Chesapeake Energy (NYSE: CHK) is the second largest natural gas producer in the USA.

It has a few claims to fame. The most positive and negative aspects of the company seem to be directly related to its CEO, Aubrey McClendon. Concentrating on the negative side of the story, is that McClendon formerly owned about 5% of the company, got liquidated out on a huge margin call in the 2008 economic crisis. He was forced to liquidate his stake in the company at very adverse market prices. This would be a pretty good signal to anybody that the main person at the top is one tremendous risk-taker, but that risk is a double edged sword.

The corporation’s board of directors are directly in McClendon’s pocket as they subsequently awarded him a $75 million bonus in deferred compensation relating to well drillings and other such matters, but this presumably related to rubbing a salve on the huge financial wound that was incurred back in 2008.

His financial troubles have recently re-emerged when it was revealed that he had partial ownership stakes in natural gas wells that were also jointly owned by the corporation and this created a conflict of interest with respect to liquidation. Basically the conflict is that McClendon was in a position to front-run his own company or otherwise receive preferential treatment. Compounding the matter was the rumour that he apparently has a billion dollars that he loaned to take such an interest in these wells.

It is not helping the company that natural gas prices have reached record lows, which will be depressing the company’s profit margins.

So why the heck would anybody want to invest in this basket case? The only rationale is that investors would have to believe that the board of directors would be overturned and they would be able to no longer be in the back pocket of management.
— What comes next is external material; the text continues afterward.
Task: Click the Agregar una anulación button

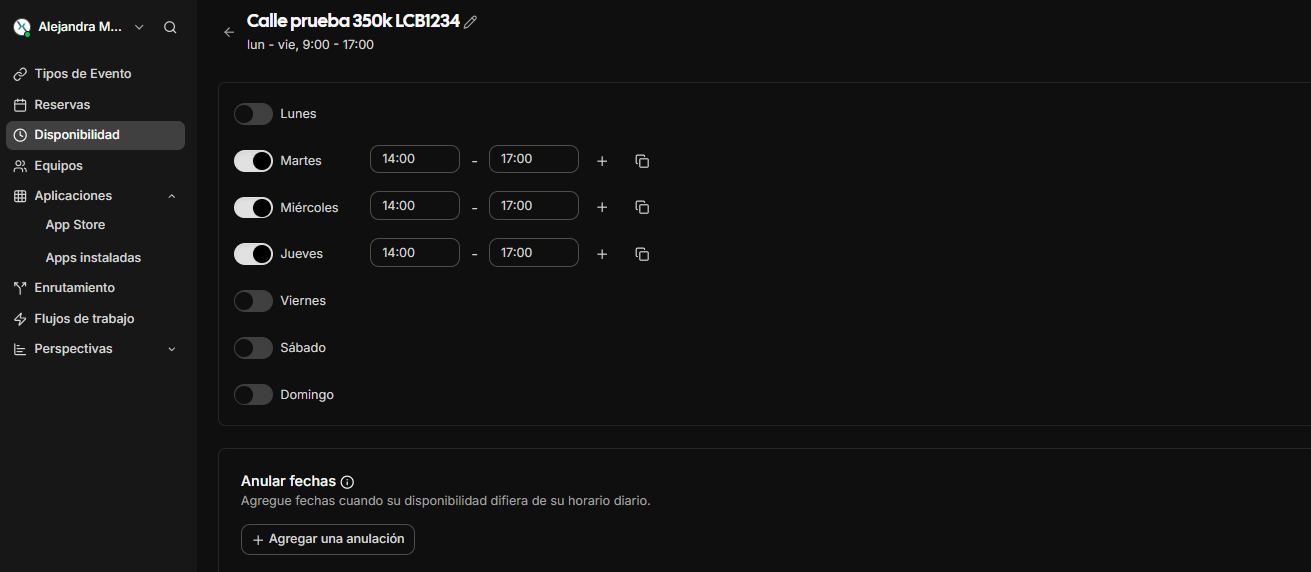Action: tap(327, 539)
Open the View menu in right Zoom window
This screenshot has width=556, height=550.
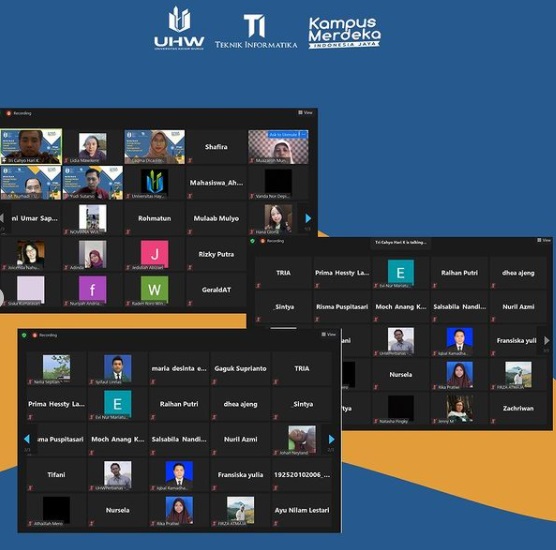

Perhaps the way out for the company is an outright buyout, but this is assuming there are no other lingering financial matters within a corporation that has management that does not exactly seem to be aligned with shareholders’ interests.

I haven’t had time to do a more rigorous financial analysis on the firm, but it appears to be another oil-and-gas type company that is blowing more money out on the capital expenditure side than receiving in operating cash flow, and with the decrease of natural gas prices, those capital expenditures will have to slow down quite quickly.

Despite all of these internal struggles, the bond market appears to be somewhat calm with the credit-worthiness of the company – an example would be their bonds maturing in 2020, trading from a yield to maturity of about 6% to about 7.25% in recent times over the past three months. Preferred shares are also trading at around the 6% level, which is odd to say the least.